The virulent Pseudomonas syringae pv. tomato strain DC3000 and avirulent Pst DC3000 expressing the avrB effector were grown and maintained, as described previously26. Briefly, the bacterial strains were grown on LB (Luria-Bertani)-agar media with appropriate antibiotics for selection (rifampicin for virulent Pst DC3000 and kanamycin and rifampicin for Pst DC3000 (avrB). Following this, 5 mL of liquid culture was made using a single colony in LB broth and incubated at 28 °C overnight. Both bacterial strains were then harvested by centrifugation at 13,000 rpm for 1 min in 10 mM MgCl2, and syringe-infiltrated into the abaxial side of leaves at rosette leaf stage at a concentration of 5 × 105 CFU mL−1. Control plants were only infiltrated with 10 mM MgCl2. Leaf samples (1 cm each) from plants inoculated either with Pst DC3000 or Pst DC3000 (avrB) were collected at two and four days post inoculation (DPI) and crushed in 1 mL of sterile 10 mM MgCl2. The homogenate was diluted by a factor of 10 and spread on LB-agar plates containing appropriate antibiotics. Plates were incubated at 28 °C for 48 h and colonies were counted.

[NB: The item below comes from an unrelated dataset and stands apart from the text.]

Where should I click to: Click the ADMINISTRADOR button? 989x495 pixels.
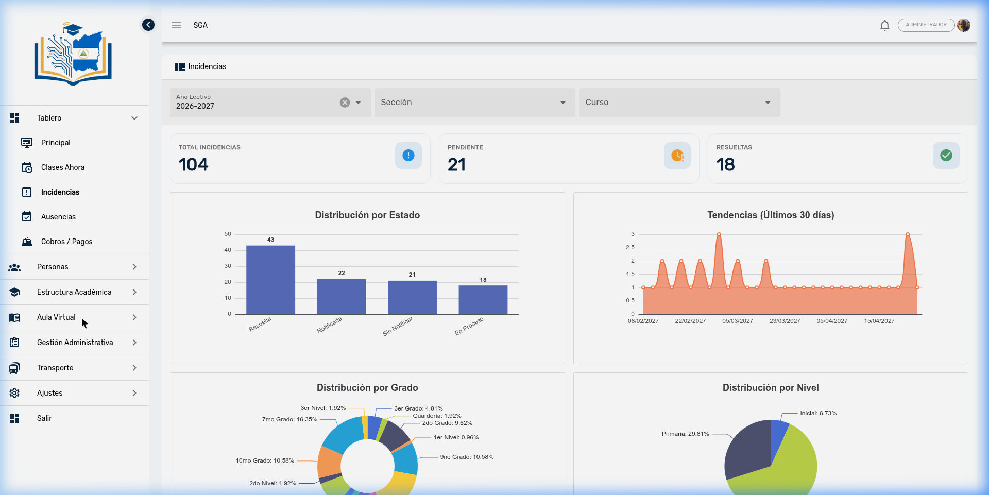[926, 25]
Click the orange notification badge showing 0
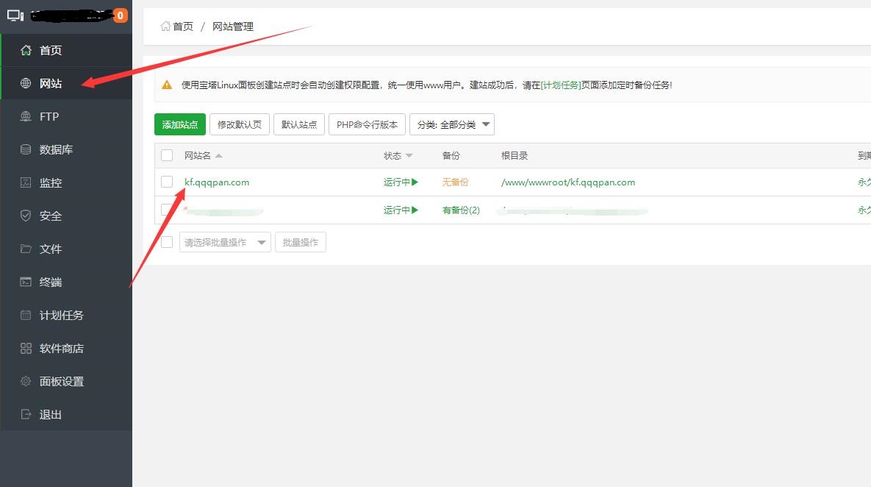Screen dimensions: 871x487 coord(120,15)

Validation of RNA-seq data through qRT-PCR analysis

To validate the expression level of TF genes that showed differential expression in response to CySNO in RNA-seq mediated transcriptome analysis, we selected representative genes involved in key processes like growth and development, signalling, defence, protein degradation etc. for quantitative real time PCR (qRT-PCR) analysis. A detailed list of the genes and primers is given in supplementary Table S5. For qRT-PCR analysis, RNA was extracted using Trizol (Ambion, Life Technologies USA). The RNA concentration was measured using nanoQ (OPTIZEN Korea), and 2 µg of total RNA with good integrity and purity was used to synthesize cDNA using a DiaStarTM RT Kit (SolGent, Korea). To measure transcript accumulation, a two-step qRT-PCR reaction was performed using the Illumina (USA) EcoTM real time PCR system using a 2× Quantispeed SYBR Kit (PhileKorea) according to the manufacturer’s recommended protocol.